Stored records
★ ★ ★

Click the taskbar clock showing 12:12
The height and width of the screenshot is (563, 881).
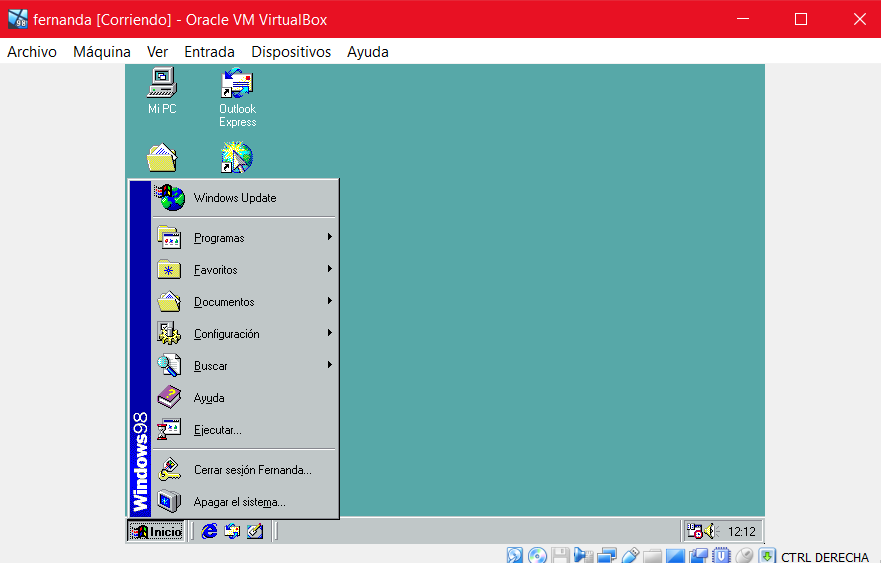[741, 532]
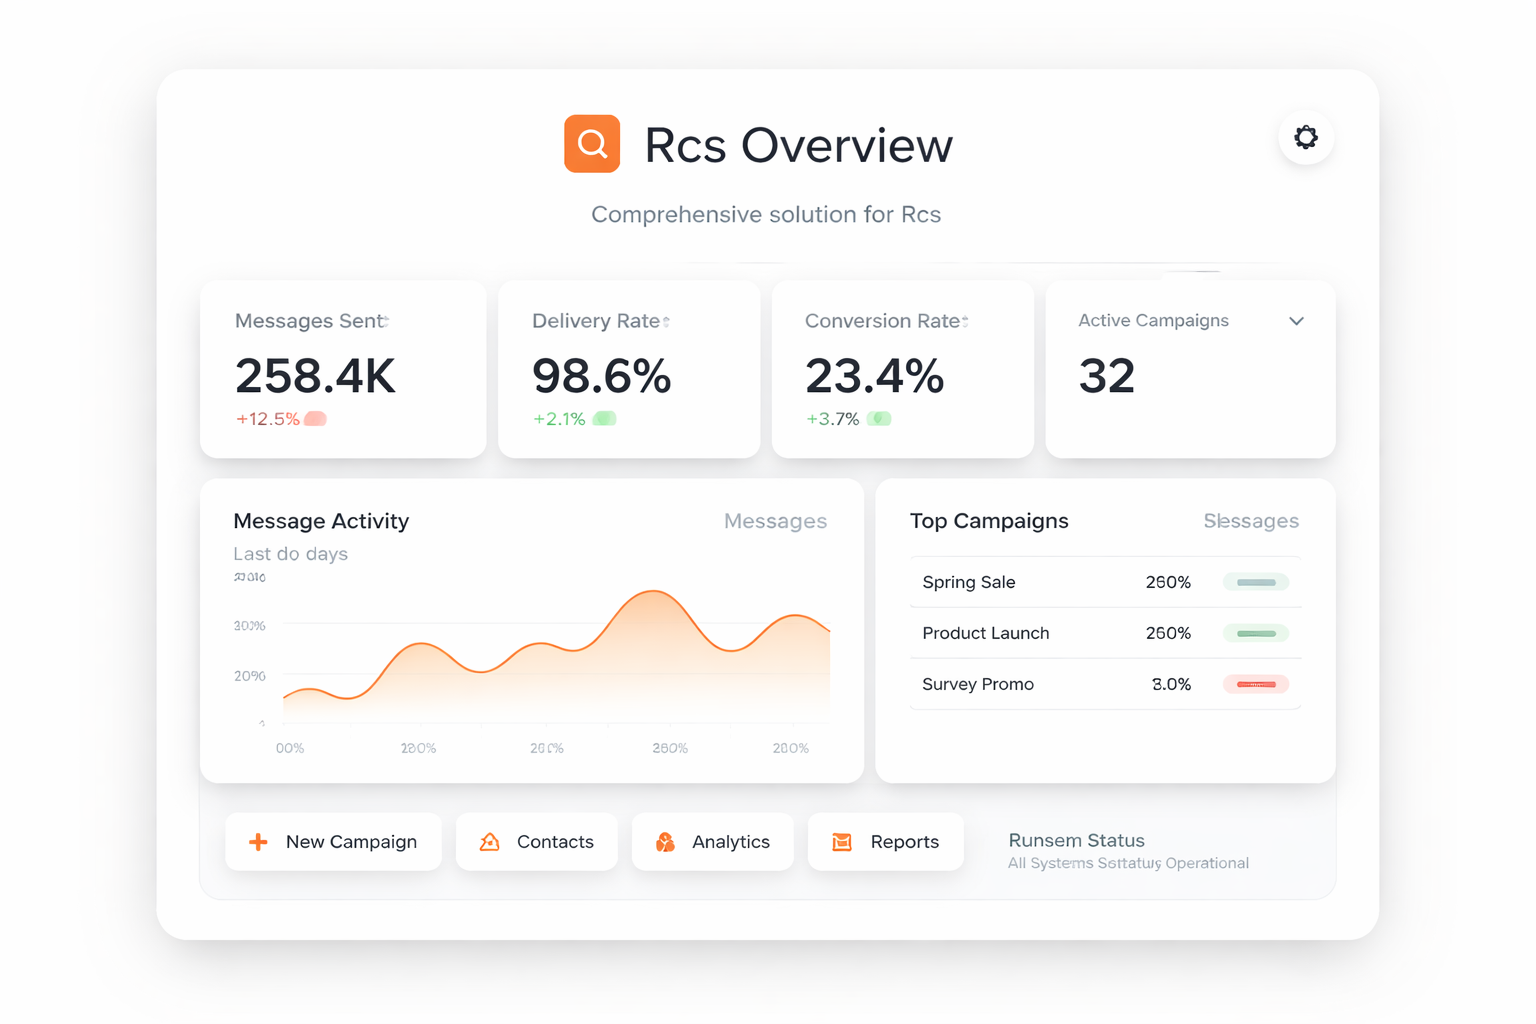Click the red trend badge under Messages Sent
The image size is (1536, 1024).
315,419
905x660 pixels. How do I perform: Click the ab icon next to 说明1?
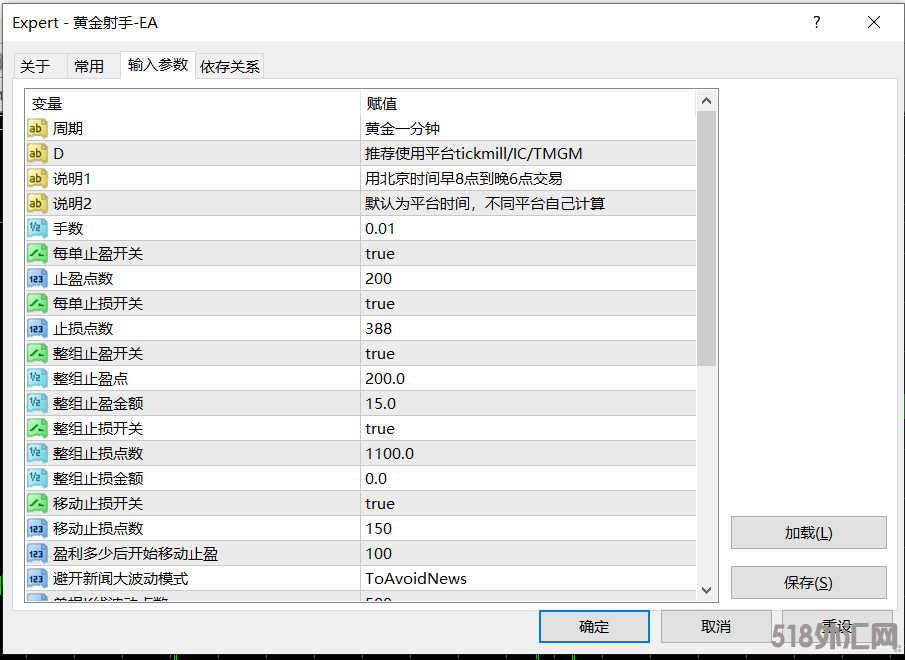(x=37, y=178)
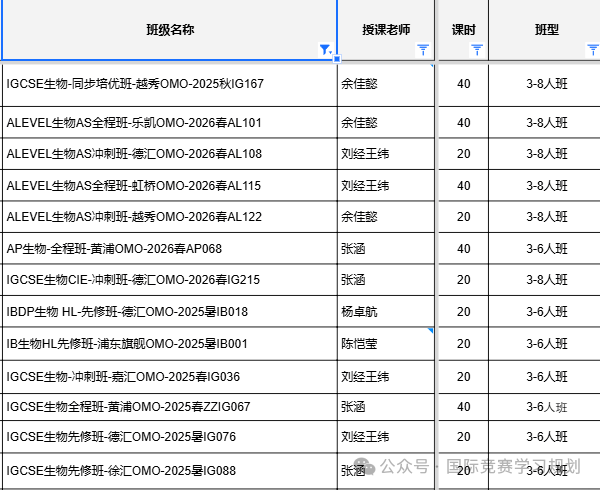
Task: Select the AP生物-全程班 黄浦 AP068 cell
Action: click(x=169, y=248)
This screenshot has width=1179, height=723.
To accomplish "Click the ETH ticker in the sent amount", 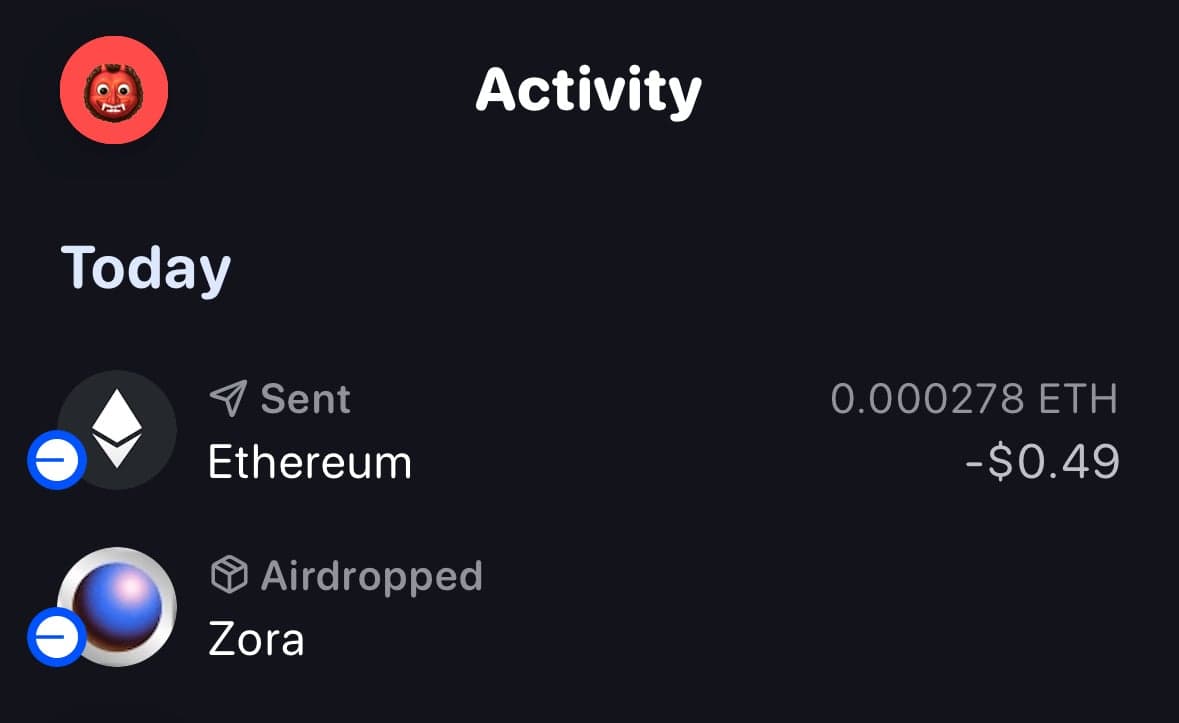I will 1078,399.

★ ★ ★

Reproduce exactly the lines of the entries above from the first through the line with "This screenshot has width=1179, height=723.", both included; pictures should not be reproduced.

— Result of this exercise —
Click the taskbar clock showing 12:12
The height and width of the screenshot is (563, 881).
[741, 532]
Click the red trend badge under Messages Sent
The image size is (1536, 1024).
315,419
905x660 pixels. How do I perform: Click the ab icon next to 说明1?
(x=37, y=178)
Task: Select the AP生物-全程班 黄浦 AP068 cell
Action: click(x=169, y=248)
This screenshot has width=1179, height=723.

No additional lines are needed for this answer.